🤖 AI Summary
Large language models (LLMs) generate scientific computing code—such as Fast Fourier Transform (FFT) implementations—lacking formal guarantees on numerical stability, floating-point precision, and algorithmic correctness.
Method: This paper proposes a stepwise semantic lifting approach grounded in an extended SPIRAL framework, integrating symbolic execution with interactive theorem proving (Coq/Isabelle) to systematically lift LLM-generated floating-point code to high-level, mathematically precise specifications. The method explicitly encodes FFT domain knowledge and constraints for faithful floating-point arithmetic semantics.

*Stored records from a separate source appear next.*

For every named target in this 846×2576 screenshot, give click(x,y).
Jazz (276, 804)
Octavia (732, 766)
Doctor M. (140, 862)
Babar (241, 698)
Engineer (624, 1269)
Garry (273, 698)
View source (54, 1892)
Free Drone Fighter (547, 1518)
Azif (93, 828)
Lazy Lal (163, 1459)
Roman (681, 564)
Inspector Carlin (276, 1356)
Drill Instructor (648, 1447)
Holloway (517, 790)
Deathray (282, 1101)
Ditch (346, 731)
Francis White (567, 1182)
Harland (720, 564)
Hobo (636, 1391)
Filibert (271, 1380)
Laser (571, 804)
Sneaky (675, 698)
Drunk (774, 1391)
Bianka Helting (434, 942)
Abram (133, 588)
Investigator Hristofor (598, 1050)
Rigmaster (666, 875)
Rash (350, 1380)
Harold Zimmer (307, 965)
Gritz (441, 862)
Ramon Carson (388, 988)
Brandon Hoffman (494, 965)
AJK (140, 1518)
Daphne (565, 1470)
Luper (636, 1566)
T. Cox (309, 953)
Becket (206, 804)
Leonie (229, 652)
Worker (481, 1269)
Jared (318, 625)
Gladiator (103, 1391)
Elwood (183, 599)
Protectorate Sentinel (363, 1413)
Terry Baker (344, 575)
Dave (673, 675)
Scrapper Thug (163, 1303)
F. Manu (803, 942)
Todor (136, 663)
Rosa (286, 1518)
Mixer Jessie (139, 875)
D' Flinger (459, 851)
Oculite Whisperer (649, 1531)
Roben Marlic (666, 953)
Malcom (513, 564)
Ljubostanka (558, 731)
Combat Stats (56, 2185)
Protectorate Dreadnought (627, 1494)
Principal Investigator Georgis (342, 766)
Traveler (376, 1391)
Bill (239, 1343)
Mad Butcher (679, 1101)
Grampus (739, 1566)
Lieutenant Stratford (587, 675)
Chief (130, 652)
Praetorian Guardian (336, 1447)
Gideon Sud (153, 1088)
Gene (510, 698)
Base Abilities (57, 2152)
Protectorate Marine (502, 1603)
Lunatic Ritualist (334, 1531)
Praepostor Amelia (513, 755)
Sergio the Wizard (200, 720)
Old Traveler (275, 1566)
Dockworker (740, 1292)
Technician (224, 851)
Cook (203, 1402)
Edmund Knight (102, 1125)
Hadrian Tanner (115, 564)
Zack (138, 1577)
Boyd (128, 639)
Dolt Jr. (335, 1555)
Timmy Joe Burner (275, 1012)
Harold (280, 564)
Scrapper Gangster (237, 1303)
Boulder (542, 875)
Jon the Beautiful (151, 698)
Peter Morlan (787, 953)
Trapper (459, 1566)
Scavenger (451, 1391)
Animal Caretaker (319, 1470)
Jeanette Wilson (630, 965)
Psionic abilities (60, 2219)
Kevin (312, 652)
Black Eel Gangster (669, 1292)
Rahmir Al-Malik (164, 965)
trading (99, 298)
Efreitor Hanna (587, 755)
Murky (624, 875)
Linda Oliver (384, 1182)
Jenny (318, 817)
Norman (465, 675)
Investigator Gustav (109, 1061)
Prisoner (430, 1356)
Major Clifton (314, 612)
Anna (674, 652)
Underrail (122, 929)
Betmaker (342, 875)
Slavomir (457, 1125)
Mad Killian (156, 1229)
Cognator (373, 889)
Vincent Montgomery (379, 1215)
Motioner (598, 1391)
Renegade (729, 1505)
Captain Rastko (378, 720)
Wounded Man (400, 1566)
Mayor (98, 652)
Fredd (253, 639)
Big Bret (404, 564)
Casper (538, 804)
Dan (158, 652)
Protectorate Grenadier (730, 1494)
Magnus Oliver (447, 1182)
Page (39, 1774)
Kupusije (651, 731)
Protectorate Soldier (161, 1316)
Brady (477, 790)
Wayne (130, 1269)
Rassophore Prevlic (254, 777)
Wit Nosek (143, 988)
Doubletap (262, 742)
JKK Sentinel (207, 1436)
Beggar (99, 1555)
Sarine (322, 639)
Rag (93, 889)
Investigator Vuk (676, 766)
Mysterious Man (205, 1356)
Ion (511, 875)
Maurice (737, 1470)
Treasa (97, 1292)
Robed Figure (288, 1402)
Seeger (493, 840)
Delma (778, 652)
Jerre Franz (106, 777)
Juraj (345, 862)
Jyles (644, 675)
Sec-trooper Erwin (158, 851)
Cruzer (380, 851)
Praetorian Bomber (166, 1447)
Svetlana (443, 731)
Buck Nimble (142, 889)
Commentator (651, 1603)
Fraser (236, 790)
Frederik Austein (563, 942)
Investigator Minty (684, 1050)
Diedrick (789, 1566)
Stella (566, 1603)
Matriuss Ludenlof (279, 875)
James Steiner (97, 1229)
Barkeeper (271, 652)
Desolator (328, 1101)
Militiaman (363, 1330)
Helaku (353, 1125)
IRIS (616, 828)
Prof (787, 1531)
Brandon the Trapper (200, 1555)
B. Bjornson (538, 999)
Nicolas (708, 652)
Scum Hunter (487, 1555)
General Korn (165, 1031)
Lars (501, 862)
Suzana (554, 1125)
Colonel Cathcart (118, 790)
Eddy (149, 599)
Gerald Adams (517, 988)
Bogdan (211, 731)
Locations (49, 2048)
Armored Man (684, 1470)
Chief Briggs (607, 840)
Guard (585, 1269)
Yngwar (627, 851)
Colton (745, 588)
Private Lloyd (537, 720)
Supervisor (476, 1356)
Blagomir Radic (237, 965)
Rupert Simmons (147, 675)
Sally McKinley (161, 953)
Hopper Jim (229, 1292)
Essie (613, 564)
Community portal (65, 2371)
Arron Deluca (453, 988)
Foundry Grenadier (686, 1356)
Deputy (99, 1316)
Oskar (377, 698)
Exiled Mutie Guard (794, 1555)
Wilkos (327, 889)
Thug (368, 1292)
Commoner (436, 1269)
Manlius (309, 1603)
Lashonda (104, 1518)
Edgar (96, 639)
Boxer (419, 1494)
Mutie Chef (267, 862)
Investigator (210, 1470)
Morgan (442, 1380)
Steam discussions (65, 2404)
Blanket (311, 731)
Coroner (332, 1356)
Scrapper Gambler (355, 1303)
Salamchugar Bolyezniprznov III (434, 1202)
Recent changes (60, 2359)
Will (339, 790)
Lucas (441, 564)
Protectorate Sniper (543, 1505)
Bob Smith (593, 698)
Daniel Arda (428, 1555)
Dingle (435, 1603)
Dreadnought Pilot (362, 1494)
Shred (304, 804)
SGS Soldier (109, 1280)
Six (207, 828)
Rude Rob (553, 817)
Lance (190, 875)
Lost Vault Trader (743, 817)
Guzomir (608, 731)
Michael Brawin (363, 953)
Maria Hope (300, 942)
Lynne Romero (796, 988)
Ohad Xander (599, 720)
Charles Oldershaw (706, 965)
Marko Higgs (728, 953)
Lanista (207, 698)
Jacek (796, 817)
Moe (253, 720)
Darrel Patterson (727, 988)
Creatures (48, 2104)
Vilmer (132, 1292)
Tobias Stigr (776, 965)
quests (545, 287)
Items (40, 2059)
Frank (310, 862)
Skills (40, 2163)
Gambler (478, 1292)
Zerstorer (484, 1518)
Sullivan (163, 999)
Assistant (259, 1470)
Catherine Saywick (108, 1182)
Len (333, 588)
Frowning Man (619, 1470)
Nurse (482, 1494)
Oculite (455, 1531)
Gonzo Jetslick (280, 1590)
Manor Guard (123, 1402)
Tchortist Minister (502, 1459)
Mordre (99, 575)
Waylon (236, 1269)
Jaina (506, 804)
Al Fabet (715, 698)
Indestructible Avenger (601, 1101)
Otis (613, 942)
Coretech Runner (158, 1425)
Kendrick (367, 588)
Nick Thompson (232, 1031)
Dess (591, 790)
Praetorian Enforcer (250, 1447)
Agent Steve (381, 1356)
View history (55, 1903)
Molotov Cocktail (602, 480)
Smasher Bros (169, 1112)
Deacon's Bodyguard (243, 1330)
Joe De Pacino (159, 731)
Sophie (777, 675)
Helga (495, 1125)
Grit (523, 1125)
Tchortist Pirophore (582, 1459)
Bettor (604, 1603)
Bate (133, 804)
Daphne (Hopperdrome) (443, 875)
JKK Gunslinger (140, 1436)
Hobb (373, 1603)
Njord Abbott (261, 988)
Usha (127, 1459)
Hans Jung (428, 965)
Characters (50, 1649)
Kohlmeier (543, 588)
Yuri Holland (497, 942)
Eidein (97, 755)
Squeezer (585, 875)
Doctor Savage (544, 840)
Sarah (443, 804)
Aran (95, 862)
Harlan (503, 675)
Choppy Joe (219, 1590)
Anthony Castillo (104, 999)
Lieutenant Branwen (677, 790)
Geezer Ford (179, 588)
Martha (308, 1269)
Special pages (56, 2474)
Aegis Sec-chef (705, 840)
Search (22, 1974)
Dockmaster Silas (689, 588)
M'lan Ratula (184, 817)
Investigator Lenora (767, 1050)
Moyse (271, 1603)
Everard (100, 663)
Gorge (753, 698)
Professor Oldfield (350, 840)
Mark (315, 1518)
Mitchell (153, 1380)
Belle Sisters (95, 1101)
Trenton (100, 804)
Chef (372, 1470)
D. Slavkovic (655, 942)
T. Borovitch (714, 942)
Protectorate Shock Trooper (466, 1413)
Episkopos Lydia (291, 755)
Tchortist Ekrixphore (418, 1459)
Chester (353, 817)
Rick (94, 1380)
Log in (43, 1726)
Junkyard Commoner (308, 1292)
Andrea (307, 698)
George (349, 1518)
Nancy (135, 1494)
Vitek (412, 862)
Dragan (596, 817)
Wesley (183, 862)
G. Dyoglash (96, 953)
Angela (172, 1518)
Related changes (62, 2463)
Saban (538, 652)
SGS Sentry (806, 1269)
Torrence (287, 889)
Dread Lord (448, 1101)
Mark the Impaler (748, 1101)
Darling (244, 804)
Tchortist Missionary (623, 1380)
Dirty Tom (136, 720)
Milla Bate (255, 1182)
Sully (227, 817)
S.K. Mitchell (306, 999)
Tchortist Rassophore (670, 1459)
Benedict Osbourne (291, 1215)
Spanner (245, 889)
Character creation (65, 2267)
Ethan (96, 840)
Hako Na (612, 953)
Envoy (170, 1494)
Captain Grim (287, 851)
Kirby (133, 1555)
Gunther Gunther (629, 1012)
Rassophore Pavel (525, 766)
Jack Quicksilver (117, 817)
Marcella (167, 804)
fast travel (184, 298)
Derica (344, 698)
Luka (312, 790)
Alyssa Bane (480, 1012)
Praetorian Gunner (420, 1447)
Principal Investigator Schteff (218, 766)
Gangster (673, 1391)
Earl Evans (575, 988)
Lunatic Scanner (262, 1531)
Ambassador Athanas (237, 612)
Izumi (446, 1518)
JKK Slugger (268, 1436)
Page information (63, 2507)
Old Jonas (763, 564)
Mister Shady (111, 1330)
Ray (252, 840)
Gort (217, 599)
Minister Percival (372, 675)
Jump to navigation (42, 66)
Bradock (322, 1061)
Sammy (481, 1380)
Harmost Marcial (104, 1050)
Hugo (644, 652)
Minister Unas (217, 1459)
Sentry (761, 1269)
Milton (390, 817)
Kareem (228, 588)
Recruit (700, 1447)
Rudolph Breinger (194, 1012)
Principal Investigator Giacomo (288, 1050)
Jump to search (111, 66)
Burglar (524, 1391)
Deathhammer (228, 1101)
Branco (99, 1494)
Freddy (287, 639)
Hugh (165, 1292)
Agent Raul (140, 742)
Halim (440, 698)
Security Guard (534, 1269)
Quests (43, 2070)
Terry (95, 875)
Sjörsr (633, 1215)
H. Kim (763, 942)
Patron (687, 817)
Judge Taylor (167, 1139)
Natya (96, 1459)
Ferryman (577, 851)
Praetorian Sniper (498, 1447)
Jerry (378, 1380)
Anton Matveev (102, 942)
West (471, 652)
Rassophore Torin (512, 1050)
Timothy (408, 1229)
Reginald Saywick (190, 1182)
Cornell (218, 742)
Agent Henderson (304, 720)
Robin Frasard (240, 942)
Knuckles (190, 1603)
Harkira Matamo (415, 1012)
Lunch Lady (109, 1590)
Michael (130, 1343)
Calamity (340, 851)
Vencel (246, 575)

Contribution/Results: It introduces the first semantic lifting pathway tailored to scientific computing kernels. Experiments demonstrate end-to-end lifting of GPT-generated FFT code into verifiable mathematical specifications, with formal verification of both algorithmic equivalence and numerical stability. This establishes a novel paradigm for formally certifying AI-generated scientific software.
📝 Abstract
The rise of automated code generation tools, such as large language models (LLMs), has introduced new challenges in ensuring the correctness and efficiency of scientific software, particularly in complex kernels, where numerical stability, domain-specific optimizations, and precise floating-point arithmetic are critical. We propose a stepwise semantics lifting approach using an extended SPIRAL framework with symbolic execution and theorem proving to statically derive high-level code semantics from LLM-generated kernels. This method establishes a structured path for verifying the source code's correctness via a step-by-step lifting procedure to high-level specification. We conducted preliminary tests on the feasibility of this approach by successfully lifting GPT-generated fast Fourier transform code to high-level specifications.